Consumers are better educated about their testing options, and they want to take more charge of their healthcare. This is coinciding with a labor shortage of medical technologists, making home testing even more appealing and urgent.

As home testing becomes more widespread, each kit must be optimized with the right media and material to account for the fact that everyday consumers use them. Home test takers are not trained laboratory technicians, and therefore kits need to be designed to be more foolproof, allowing for a higher degree of user error. Interpreting test results also needs to be as simple and straightforward as possible.

In order for a diagnosis to be accurate, sample collection needs to be optimally controlled. The media that is used in kits must be incorporated with a capillary structure for proper wicking, absorption, and flow. Media surfaces must be engineered with custom geometries and properties to recover the maximum amount of targeted analytes while minimizing non-specific binding.

Problems can occur if wicking in test kits is inadequate. Users who are testing saliva, urine, or blood may not use the right amount. Too little sample can impede absorption and flow to binding sites in a kit, rendering test results useless. If too much sample is introduced, it can lead to backflushing and “flooding” of a kit’s test strip. Color change technologies also need to be optimal in order to provide consumers with easy-to-interpret results. No matter how effective and sensitive the test kit may be, if users fail to comprehend the results, the test will prove useless.

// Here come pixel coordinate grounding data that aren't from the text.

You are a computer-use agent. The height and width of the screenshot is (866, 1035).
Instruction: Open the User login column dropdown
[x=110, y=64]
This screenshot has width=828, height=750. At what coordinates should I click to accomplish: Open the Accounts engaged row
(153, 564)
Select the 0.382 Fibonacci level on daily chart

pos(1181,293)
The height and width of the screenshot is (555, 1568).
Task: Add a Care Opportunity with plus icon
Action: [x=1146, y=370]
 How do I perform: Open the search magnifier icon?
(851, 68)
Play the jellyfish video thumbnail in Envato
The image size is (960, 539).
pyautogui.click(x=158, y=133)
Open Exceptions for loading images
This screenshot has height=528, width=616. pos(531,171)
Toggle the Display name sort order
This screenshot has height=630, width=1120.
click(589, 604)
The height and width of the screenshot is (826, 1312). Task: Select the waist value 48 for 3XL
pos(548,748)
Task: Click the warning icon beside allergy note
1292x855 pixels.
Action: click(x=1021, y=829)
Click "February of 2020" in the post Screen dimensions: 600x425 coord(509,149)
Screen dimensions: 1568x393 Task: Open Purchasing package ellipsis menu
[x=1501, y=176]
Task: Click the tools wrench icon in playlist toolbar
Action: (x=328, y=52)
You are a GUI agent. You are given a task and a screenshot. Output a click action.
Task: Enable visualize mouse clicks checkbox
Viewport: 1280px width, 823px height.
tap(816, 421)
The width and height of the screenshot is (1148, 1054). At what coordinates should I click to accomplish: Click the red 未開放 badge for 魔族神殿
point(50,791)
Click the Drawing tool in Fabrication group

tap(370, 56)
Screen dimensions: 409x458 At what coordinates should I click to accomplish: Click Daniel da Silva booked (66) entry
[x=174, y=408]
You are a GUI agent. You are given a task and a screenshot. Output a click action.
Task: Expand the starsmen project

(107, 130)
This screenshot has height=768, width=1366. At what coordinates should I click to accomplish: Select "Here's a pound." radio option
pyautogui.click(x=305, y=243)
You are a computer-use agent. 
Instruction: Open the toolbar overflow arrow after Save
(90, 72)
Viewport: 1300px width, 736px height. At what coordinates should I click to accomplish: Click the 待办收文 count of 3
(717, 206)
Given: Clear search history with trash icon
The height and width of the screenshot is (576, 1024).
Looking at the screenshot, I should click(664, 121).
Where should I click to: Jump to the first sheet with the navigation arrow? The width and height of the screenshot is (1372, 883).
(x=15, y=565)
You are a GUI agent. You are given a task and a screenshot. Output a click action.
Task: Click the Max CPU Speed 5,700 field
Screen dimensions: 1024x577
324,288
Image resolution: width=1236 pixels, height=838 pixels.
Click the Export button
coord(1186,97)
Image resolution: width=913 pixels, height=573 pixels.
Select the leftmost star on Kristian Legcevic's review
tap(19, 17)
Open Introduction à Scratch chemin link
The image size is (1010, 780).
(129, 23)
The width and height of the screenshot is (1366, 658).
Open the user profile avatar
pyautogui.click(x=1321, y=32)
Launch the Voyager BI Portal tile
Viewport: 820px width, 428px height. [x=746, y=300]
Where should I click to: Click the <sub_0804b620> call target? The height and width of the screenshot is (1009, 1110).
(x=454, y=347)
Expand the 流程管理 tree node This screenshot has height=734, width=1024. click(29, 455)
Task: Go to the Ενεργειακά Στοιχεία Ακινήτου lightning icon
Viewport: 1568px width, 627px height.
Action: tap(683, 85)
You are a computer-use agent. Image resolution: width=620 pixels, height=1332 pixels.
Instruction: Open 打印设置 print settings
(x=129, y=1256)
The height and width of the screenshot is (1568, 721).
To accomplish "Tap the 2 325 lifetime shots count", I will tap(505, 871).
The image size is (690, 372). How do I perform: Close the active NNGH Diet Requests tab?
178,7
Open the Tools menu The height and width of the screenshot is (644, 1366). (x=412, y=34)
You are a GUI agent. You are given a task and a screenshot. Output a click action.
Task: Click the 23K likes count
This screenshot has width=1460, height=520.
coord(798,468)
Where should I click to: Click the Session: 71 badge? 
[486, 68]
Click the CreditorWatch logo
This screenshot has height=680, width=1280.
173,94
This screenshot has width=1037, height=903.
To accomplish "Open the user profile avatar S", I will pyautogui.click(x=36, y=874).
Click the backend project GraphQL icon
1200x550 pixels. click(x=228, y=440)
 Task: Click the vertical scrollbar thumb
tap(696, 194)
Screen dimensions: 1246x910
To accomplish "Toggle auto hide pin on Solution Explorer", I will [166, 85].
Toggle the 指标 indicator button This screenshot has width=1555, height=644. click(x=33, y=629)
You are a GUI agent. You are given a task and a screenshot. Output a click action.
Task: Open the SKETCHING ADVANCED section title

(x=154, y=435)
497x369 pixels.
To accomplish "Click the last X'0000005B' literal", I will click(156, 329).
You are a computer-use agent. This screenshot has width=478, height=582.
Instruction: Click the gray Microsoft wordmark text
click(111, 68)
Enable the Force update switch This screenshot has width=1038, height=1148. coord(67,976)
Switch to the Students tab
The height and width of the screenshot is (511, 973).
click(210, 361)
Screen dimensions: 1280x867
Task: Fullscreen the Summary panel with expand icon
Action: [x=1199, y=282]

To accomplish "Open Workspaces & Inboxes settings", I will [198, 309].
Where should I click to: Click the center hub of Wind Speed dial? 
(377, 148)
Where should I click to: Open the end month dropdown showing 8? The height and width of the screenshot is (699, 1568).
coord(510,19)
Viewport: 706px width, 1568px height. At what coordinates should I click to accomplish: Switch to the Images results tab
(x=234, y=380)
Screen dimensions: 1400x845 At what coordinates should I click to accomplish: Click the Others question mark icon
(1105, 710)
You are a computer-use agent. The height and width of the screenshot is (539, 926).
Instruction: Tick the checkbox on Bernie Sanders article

Advanced porous polymers enhance the performance and functionality of test platforms enabling the safe and fast collection of saliva and urine samples. Manufacturers can also customize media through proprietary coatings that reduce the possibility of non-specific bindings and the potential for external contamination. In addition, the use of proprietary color-changing technology provides method assurance and precise sample indication.

As the trend of POC interventions and home testing continues to increase, consistency, accuracy and test integrity will continue to be mission critical. Consumers today are taking more charge of their own healthcare. They have more access to information and have more options than ever before. But in order for them to make informed decisions about their healthcare, they need the assurance that home testing options are rigorously tested and manufactured to the highest quality standards possible.